There are several explanations for this that don’t involve aliens. The first is that the Navy jet was flying around the object at high rate of speed, which made it look faster than it was.
Another idea is the objects were just hallucinations caught on film, like the movie “Cats.”
Or it’s aliens.
Why are the aliens here? It seems to be a tremendous waste of fuel, even at $1.32 a gallon, to fly all the way to Earth and not buy any souvenirs.
They’re probably tracking our progress as a species so they can decide when to make formal first contact. Or they’re waiting for the human race to reach optimal eating weight.
“The Americans are too fat, perhaps if we grind them up with some more lean humans, like from Ecuador, we’d have some good burgers,” G’nort says.
Honestly, if the aliens wanted to eat us, they probably would have done so by now. They’re probably just concerned a species with our destructive capability might develop interstellar flight.
“Can they break the light speed barrier yet,” G’nort says.
“Nope, they’re still watching ‘Tiger King,’” says Klaatu.
The last thing they want is a race that still thinks NASCAR is a good idea showing up in their neighborhood and randomly dropping empty beer bottles, Snickers wrappers and nuclear warheads all over the place.
These videos have fueled much speculation amongst conspiracy theorists. People in the blogosphere are blaming aliens for everything from coronavirus to their failed marriages.
Maybe that’s the alien’s plan? Aliens unleash a plague that keeps us in our houses which allows them to set up death rays in all our sports stadiums.
It sounds more reasonable than the anti-vaccine nonsense that’s popped up in recent weeks.
“They’re going to track us with microchips!”
Really? Why? Are you so interesting to Bill Gates or anyone else who cares how many times you go to Walmart in a week?
Conspiracy theorists are debating the significance of the declassification of the footage. Is this a step toward the government admitting the existence of extra-terrestrial life?
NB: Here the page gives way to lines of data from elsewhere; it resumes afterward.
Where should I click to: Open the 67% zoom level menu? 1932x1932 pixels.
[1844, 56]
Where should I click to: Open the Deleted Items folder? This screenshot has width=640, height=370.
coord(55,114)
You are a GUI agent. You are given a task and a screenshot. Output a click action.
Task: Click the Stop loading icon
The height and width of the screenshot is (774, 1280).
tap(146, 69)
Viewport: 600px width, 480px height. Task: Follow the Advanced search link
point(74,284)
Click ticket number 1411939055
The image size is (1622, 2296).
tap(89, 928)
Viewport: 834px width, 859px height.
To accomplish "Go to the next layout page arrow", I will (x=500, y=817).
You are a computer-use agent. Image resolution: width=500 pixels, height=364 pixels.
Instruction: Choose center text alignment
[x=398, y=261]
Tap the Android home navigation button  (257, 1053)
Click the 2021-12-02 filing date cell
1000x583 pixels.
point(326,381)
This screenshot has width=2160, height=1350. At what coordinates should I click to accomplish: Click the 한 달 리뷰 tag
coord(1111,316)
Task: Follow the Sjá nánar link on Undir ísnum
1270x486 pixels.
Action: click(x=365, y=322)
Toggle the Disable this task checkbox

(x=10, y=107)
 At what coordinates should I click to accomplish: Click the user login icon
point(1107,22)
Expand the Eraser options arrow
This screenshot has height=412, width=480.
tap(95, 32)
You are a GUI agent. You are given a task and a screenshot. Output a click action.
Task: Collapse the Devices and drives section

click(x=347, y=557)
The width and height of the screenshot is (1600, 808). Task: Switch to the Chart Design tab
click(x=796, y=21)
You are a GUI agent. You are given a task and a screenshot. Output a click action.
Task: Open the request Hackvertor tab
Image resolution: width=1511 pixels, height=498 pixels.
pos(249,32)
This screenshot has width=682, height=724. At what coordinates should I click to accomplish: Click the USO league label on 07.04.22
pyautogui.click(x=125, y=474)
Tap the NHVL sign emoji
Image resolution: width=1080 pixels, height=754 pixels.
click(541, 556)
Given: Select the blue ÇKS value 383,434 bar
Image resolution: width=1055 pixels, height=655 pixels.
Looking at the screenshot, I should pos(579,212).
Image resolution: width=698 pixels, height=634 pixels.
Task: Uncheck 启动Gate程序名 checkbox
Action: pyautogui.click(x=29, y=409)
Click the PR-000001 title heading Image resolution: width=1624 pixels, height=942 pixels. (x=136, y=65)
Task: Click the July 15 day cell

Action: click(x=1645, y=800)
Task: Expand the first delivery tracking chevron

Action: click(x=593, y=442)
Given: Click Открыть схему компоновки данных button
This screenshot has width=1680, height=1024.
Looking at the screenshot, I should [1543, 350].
Or perhaps admitting the Navy needs to do a better job cleaning its camera lenses?
There one definitive thing that will come from this — Bigfoot is going to get even less attention.
Bigfoot sightings have taken a real hit lately as camping has become less about hiking into remote areas and more about playing solitaire on a phone while sitting in a trailer.
It’s been years since someone has tried to pass off a gorilla suit covered in mud as a Bigfoot corpse.
Anyway, now that UFO speculation is up, Bigfoot tracking is continuing to trend downward.
Maybe not as far down as oil prices, but down all the same.